In a plot twist that is normally seen on the big screen, the culprit behind the Sony Pictures Entertainment attack may not have been just North Korea, as previously thought. At the end of 2014, Sony Pictures suffered a major data breach that not only revealed employee information but also confidential business data that could affect future films and its standing in the movie industry. Now cybersecurity experts are investigating the possibility that one or more former employees of Sony Pictures perpetuated the breach.
The impact of the breach is widespread, as media outlets and Sony Pictures employees have criticized the high-profile firm.
The company has to contend with former employees threatening legal action against the firm for not protecting their sensitive information, Reuters reported.
"An epic nightmare, much better suited to a cinematic thriller than to real life, is unfolding in slow motion for Sony Pictures' current and former employees," the lawsuit said, according to Reuters.
IT security firm Norse Cooperation said the breach that exposed the information of thousands of current and former Sony Picture's workers could have been caused by an ex-employee who has insider knowledge of the ins and outs of its computer systems rather than hackers located in North Korea, SC Magazine reported.
Mark Rasch, a former federal prosecutor, said he had doubts about the source of the Sony Picture's data breach, according to the Norse Corporation blog.
"It has always been suspicious that it was North Korea," Rasch said. "Not impossible - but doubtful…It made a lot more sense that it was insiders pretending to be North Korea."
Tips to Better Detect Employee-Driven Breaches
With the risk of insider data breaches, companies should take security precautions to avoid attacks from within:
1. Identity Potential Insider Threats
There are several profiles insider threats may fit into, but the crucial part is pinpointing possible employees in the organization who may pose a risk before data breaches happen.
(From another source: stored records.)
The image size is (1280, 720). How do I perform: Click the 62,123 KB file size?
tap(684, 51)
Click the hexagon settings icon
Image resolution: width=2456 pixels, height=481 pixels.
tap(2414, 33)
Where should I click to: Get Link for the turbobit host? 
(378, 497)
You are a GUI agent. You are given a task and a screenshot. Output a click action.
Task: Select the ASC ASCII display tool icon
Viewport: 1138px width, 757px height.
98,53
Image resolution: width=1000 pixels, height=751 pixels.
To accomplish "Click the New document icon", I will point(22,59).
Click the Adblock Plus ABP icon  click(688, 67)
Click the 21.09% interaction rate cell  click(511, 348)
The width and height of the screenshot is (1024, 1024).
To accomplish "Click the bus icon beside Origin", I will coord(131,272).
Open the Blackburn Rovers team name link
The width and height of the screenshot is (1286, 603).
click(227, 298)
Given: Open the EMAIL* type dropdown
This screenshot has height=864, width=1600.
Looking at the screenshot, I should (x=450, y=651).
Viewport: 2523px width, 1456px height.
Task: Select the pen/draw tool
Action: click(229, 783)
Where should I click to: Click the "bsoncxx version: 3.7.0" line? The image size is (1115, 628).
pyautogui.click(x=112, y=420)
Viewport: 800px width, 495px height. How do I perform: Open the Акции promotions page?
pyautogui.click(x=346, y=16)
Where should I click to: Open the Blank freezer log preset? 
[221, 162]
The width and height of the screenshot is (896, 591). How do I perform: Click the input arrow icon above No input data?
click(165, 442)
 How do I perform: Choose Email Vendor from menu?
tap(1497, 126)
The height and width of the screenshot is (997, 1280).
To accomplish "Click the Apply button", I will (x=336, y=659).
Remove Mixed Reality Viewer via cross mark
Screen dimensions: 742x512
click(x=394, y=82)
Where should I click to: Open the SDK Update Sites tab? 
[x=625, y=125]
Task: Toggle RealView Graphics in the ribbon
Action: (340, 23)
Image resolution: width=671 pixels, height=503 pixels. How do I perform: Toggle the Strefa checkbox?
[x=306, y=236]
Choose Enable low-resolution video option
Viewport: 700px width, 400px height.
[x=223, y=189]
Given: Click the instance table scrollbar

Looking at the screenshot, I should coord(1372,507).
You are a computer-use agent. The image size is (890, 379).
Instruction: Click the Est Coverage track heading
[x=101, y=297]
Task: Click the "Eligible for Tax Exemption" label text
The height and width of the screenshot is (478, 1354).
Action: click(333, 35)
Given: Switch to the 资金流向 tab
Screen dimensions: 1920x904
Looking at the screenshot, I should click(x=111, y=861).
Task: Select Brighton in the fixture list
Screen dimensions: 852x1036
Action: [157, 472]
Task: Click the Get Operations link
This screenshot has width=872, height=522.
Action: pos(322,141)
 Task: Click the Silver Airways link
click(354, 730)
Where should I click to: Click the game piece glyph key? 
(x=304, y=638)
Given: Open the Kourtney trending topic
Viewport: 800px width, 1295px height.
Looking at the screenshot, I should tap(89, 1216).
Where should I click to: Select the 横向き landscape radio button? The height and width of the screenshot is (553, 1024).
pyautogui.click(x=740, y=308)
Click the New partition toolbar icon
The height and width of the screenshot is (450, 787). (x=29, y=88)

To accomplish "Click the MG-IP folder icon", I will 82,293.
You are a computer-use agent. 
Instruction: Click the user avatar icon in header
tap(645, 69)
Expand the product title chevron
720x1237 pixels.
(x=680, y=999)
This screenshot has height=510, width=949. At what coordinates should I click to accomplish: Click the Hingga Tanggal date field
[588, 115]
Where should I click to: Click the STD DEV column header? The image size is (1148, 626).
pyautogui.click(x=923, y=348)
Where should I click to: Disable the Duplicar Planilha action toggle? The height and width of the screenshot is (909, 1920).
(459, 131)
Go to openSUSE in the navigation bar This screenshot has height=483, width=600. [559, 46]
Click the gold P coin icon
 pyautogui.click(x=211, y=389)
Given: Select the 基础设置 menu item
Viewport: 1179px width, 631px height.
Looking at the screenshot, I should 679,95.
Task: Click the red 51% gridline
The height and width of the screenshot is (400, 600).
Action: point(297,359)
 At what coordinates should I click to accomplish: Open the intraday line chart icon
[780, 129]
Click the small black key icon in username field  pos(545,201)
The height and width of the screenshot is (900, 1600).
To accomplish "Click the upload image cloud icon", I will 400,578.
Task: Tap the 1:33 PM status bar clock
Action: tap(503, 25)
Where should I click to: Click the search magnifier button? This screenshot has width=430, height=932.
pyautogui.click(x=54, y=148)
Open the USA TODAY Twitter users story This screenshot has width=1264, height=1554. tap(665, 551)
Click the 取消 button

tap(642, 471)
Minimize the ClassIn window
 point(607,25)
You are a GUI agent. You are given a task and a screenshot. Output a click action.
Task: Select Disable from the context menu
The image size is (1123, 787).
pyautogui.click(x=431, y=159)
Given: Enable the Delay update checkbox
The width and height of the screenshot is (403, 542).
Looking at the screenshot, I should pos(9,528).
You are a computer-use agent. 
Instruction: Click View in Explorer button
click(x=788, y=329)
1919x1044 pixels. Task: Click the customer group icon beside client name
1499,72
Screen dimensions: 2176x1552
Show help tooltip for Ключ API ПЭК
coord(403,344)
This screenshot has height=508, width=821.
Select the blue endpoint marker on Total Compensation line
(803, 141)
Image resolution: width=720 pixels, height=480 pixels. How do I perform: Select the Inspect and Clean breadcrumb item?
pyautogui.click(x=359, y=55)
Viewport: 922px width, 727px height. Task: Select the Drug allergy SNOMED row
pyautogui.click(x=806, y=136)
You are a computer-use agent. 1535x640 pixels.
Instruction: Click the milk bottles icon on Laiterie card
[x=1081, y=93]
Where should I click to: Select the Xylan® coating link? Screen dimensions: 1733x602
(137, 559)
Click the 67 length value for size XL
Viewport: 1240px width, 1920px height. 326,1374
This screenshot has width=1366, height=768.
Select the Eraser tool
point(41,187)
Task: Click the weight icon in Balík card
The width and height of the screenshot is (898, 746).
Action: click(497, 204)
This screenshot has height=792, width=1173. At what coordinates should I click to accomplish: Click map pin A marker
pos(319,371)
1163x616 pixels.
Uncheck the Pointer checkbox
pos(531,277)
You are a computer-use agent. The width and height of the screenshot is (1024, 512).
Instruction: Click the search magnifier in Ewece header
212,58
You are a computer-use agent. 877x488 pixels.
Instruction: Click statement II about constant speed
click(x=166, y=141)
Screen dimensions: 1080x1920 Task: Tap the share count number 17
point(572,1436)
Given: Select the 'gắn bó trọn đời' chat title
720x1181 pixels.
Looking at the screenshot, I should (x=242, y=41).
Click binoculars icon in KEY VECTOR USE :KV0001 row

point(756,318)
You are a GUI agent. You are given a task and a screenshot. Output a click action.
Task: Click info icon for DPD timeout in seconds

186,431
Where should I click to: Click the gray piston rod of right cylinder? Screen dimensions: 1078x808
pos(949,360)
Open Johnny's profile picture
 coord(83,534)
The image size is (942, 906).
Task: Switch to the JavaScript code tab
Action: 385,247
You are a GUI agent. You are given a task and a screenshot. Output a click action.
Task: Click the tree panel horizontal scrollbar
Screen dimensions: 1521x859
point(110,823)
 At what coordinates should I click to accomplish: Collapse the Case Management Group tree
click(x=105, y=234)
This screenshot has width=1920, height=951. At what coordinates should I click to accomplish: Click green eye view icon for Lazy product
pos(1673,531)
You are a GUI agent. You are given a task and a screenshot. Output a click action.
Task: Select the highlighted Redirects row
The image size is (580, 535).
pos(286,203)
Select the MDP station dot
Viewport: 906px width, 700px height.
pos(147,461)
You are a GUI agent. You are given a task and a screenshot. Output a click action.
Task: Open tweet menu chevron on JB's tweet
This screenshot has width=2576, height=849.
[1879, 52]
Companies should consider monitoring employees, with special attention to workers who are at the bottom of the rung, to collect intelligence about possible threats, according to Tripwire.
2. Prioritize Information Security
Insiders may be more likely to target the company's most important information, which makes it necessary for firms to guard this information above all else, according to Information Week.
3. Notify IT Teams of Terminations
Some employees may be insider threats if they still continue to have access to systems even after they have left the company. Companies should alert IT teams and request that they modify terminated employees' permissions.